Seplat successfully bought assets such as OMLs 4, 38 and 41 from Shell in 2010 which were producing 15,000 barrels per day (bpd) but are today producing 80,000 bpd. Between 2010 and 2018, a number of indigenous companies including Starcrest Energy, Aiteo, Oando, Seplat, Eroton, First E&P, Neconde, Midwestern, Notore Lekoil, PanOcean, Newcross and Shoreline threw in billion-dollar cheques in their scramble for assets divested by major multinational oil firms which have recorded mixed performance.

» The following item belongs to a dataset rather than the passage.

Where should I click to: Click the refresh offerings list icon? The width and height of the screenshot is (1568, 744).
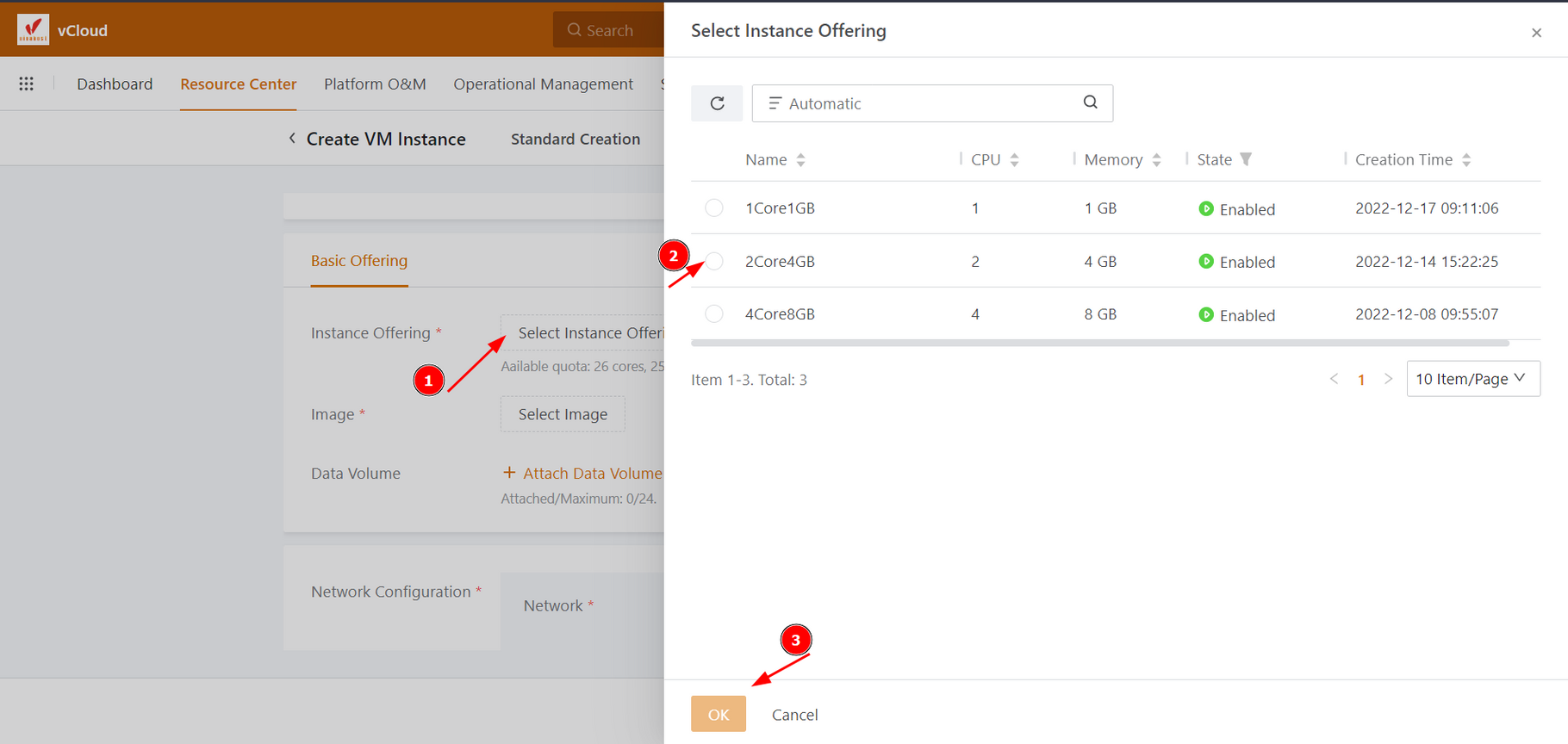[717, 103]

Oando Energy Resources, a subsidiary of Oando plc, incurred a $2.5 billion debt after the 2014 acquisition of oil and gas assets from US giant ConocoPhillips, while Seven Energy, a Nigerian company founded in 2004, ran into troubled waters after several
defaults on its debt servicing obligations.

Government’s recent directive regarding the transfer of operatorship of an onshore asset OML 11 from Shell to Nigerian Petroleum Development Company (NPDC) Ltd generated a lot of ripples in the industry because NPDC was seen as unfit to develop and produce the oil fields. Besides, NPDC already has 32 prolific oil fields in the Niger Delta.

“Some time ago, one of the innovations brought into oil lending was reserve-based lending, which implies using your oil reserves to secure loan, but then again, its success was tied to volatility in international oil price,” said Eweje of Afrinvest. As a result of the oil price slump, the indigenous firms that bought the assets could no longer generate revenue at the levels expected when they agreed to loan terms, putting themselves at risk.

In September last year, the Central Bank of Nigeria revoked the operating licence of Skye Bank and created a bridge bank, Polaris, to take over its assets and liabilities. Skye Bank was one of the banks that took advantage of the funding opportunities created by the divestment by IOCs before the oil price slump.

Oil and gas upstream and oil and gas engineering services accounted for 16.1 percent and 11.9 percent, respectively, of its loan portfolio of N675.8 billion for the 2014 financial year, according to a presentation to investors and analysts. Its loans to the oil and gas upstream and oil and gas engineering services stood at N119.05 billion and N62.73 billion, respectively, in 2015, down from N120.62bn and N79.45bn in 2014, its 2015 financial report showed. FSDH Merchant Bank Limited, in a report titled ‘Nigerian Banking Industry Report: Changing Strategies’, said the challenges in the upstream and midstream sectors of the oil and gas industry continued to portend difficulties for bank lending.

“The low oil price has made a lot of oil and gas loans not to be performing. This has adverse impacts on the protability of the Nigerian banks,” FSDH said its report.